Our raft mates are a boisterous group of Hungarians, with a repertoire of jokes that are translated by our guide. They make the ride pleasurable with raucous bursts of laughter which threaten to rock the raft! On the right is the Pieneny way — a narrow ledge open to walkers and cyclists running along the whole length of the gorge. There are emerald green meadows filled with butterflies, wildflowers, eagles and black storks soaring above, red-roofed wooden chalets and mountain shelters and the glorious pure air. There are quaint wooden Catholic churches on the Polish side facing their Evangelical counterparts across the waters in Slovakia. The Slovakian village of Czewony Klasztor is the starting point for Slovakian rafts. Cyclists wave to us from the Slovakian side. Our boatman says that the Slovaks are not as well trained as them and often overload their rafts (Polish raftsmen have to undergo training under a master rafter for three years and then take an exam to get a licence).

We reach a swish, ultra-modern bridge over the river at Sromowce Nizne linking Slovakia and Poland. Thanks to the porous borders of the EU, many Polish visitors can now visit the famous Red Monastery so named for its red roofs. According to lore, there was a monk called Cyprian here who was into alchemy, botany and astrology — and could actually fly!

Suddenly the river bends sharply. The true gorge has begun. For the next three kilometres the river bends in about seven meanders. We are surrounded by narrow steep limestone cliffs like intimidating corridors and it’s suddenly cool as the sun is blocked out. The play of light and shade casts mysterious shadows on the cliffs. It’s one of those ‘once in a lifetime moments’.

Gradually, the Dunajec narrows into a bottleneck and this place is called the Robber’s Jump. Legend has it that Janosik, who was a Slovakian Robin Hood defending the local highlanders from their rich oppressors, jumped across the river here to avoid being caught by the police. Cut into the rocky ribs are silhouettes called the Monks because of their shape.

On the Slovakian bank we see the Hundred Year source — a spring that according to legend allows the person who drinks the water here to live to a 100 years. Down the source the river turns 180 degrees and reaches its lowest point — the Dungeon. The trip ends at the village of Szczawnica where we have lunch at an 18th century Highlander restaurant with some traditional Polish food — oscypek or traditional smoked goat’s cheese with cranberry sauce. From the river it’s on to a medieval castle next. Picturesque Niedzica Castle looks straight out of a Gothic novel, perched high above a dam built on the Dunajec River. For many years the owners of the castle were Hungarian. Today, it functions as a museum and has panoramic views of the mountains and a reservoir by the Dunajec.

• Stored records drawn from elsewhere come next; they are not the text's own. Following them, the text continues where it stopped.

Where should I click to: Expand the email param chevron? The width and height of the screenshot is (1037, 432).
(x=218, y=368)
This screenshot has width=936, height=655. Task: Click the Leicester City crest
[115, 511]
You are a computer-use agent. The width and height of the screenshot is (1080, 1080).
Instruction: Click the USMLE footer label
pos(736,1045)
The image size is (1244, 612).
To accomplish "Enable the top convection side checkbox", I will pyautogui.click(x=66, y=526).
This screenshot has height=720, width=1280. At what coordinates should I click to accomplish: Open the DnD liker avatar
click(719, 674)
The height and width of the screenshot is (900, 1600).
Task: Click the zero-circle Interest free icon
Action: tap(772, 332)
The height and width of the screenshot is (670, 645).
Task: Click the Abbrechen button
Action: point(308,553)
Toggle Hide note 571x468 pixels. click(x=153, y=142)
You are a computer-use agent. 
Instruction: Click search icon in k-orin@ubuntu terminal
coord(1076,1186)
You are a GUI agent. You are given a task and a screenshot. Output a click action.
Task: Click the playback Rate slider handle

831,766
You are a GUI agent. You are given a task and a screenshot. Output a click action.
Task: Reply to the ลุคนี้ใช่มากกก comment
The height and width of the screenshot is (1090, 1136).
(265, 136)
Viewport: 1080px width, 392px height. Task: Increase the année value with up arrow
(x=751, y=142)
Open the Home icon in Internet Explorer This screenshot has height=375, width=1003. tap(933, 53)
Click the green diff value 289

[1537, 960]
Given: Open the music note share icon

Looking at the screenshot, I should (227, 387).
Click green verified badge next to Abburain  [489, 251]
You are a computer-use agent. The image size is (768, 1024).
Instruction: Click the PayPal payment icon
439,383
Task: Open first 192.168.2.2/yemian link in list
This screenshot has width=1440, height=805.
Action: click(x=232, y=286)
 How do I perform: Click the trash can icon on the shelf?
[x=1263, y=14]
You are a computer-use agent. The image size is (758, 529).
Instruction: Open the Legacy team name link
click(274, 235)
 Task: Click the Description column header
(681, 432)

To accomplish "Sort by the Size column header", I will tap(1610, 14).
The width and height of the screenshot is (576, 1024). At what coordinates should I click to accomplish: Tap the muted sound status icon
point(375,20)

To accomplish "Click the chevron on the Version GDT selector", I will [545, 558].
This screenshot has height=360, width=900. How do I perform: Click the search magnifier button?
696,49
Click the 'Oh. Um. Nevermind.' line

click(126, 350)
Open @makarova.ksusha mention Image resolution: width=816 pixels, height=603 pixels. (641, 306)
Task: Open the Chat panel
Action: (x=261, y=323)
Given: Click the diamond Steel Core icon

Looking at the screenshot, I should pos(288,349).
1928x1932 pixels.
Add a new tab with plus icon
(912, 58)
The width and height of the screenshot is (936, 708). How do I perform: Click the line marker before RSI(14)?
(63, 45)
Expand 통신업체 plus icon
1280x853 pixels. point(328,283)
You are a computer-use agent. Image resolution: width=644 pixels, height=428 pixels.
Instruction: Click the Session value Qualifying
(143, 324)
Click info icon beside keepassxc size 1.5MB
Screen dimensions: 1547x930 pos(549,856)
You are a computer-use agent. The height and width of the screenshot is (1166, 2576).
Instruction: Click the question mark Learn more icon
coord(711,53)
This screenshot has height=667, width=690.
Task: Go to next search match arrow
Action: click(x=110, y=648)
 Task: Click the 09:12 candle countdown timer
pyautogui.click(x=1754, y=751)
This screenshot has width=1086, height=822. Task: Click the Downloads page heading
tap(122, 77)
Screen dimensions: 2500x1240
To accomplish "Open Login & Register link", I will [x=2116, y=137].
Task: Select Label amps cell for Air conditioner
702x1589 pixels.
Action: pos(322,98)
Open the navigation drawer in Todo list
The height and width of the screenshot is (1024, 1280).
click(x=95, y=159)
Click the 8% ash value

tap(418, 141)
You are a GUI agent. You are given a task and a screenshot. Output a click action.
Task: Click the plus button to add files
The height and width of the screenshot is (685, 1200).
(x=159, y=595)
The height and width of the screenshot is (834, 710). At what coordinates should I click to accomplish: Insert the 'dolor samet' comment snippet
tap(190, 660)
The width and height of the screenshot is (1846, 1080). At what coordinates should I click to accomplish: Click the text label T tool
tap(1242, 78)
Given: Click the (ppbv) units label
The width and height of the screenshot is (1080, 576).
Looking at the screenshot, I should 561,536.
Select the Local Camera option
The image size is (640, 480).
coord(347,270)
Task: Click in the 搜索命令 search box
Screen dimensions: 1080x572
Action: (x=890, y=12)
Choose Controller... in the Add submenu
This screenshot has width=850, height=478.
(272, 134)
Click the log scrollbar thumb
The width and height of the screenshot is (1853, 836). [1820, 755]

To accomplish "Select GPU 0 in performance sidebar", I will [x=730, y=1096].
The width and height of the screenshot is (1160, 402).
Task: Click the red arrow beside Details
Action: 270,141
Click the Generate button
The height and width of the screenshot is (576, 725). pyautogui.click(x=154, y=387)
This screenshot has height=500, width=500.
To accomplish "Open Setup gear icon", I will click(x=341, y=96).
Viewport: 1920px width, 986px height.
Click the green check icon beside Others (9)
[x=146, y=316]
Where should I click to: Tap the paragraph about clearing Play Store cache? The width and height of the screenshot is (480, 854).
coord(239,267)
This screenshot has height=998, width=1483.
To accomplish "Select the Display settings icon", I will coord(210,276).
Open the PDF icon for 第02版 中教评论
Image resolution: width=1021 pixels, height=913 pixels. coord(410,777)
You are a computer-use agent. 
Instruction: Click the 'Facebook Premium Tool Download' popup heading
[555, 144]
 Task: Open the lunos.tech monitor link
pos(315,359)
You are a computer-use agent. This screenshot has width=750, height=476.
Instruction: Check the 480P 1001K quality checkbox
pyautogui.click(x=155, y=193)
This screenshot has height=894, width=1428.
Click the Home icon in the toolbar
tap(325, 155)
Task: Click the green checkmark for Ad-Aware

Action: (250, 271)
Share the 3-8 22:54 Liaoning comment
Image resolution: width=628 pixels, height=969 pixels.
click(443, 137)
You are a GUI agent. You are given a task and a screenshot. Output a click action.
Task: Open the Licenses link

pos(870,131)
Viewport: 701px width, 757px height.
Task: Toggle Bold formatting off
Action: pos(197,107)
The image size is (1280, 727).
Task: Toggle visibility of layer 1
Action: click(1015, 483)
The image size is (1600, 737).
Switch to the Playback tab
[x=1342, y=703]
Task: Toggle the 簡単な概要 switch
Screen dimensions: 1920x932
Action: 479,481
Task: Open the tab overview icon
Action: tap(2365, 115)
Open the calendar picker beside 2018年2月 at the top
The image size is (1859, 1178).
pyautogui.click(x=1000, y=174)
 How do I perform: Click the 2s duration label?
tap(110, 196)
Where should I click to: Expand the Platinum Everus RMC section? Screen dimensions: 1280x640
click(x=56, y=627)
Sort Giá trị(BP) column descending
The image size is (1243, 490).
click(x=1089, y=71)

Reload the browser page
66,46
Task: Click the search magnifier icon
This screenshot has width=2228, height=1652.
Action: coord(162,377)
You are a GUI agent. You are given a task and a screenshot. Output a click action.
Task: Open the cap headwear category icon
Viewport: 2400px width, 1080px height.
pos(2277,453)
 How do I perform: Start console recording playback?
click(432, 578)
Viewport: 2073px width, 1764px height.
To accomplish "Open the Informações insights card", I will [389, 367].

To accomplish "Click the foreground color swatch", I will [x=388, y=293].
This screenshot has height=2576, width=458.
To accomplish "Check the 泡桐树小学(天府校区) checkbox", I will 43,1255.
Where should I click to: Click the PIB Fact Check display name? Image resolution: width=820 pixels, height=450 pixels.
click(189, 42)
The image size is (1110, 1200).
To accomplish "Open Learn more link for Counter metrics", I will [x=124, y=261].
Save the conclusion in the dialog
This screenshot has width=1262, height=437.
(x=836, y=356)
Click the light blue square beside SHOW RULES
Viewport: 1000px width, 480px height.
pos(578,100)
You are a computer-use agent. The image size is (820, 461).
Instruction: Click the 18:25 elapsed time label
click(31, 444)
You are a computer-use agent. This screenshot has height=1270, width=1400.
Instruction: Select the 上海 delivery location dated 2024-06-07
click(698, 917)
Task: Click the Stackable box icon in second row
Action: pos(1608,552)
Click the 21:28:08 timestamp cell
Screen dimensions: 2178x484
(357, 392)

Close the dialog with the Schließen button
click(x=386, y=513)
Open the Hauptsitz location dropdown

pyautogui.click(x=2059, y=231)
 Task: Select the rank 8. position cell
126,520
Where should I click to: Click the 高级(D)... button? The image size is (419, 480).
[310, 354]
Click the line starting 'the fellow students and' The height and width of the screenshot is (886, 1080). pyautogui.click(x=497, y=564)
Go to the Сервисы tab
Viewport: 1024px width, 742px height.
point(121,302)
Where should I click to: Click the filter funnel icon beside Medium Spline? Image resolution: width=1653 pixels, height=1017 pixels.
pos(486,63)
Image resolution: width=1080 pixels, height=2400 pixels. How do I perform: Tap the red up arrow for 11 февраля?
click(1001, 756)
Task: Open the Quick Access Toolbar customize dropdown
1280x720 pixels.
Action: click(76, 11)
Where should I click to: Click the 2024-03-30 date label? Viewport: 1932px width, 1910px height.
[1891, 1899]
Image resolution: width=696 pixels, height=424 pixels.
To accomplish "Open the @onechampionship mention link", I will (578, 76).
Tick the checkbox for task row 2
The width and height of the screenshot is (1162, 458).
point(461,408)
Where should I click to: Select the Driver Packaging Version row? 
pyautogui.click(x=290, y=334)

Niedzica has a beautiful courtyard, restaurant and even a hotel where you can stay in private, antique-furnished guestrooms and be pampered like a king. It also has a torture chamber and rooms furnished with hunting trophies. Like any other self-respecting castle, Niedzica too has its share of tales and legends. The most fantastic one we hear is how one of the owners of this castle travelled to the New World and fell in love with an Inca princess. When her father was murdered by the Spaniards, the princess fled to Hungary with her new husband with valuable Inca scrolls and treasures. It is believed that in the depths of the castle somewhere, some Inca treasures are still buried. It’s a fitting romantic ending to a day filled with wondrous moments.